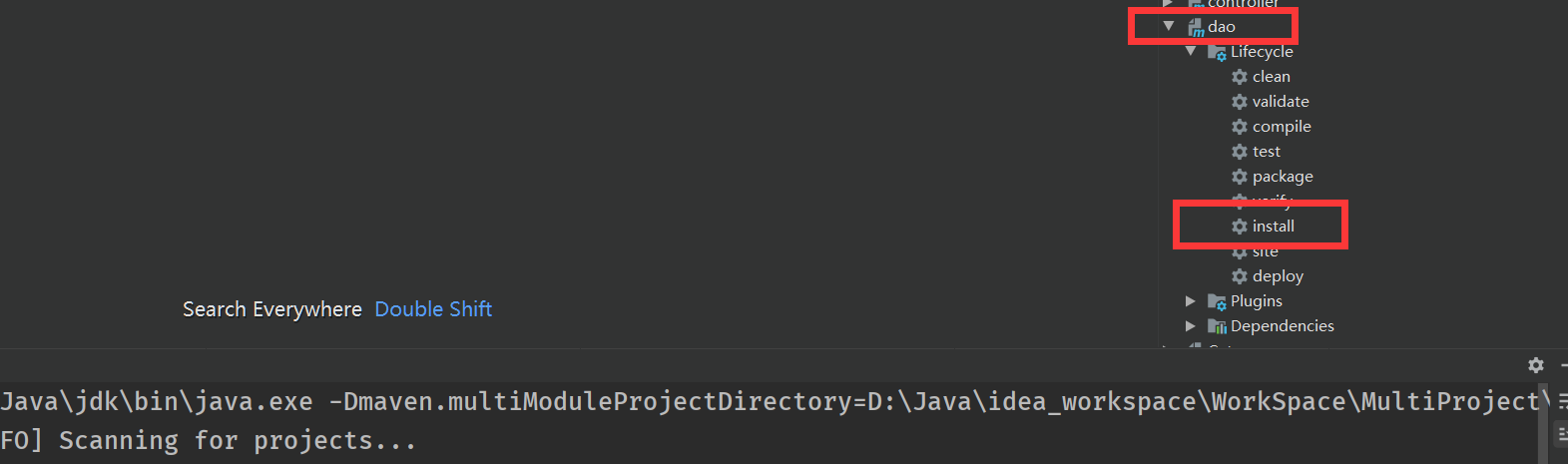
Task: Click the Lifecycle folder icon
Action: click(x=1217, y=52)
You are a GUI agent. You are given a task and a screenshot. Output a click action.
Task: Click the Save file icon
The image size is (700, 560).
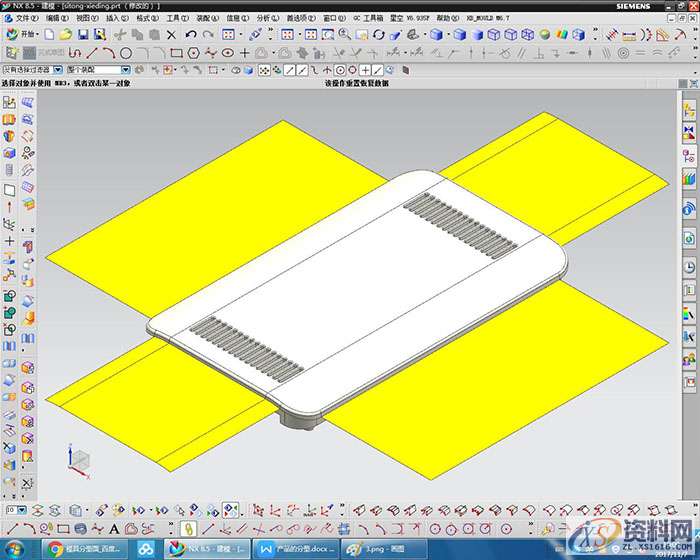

PROMPT: Would you restate word for word each line from the one that holds "You are a GUI" to the end of the material, both ends included, without the pictures?

SOLUTION TO THIS EXERCISE:
You are a GUI agent. You are given a task and a screenshot. Output a click action.
Task: Click the Save file icon
The image size is (700, 560).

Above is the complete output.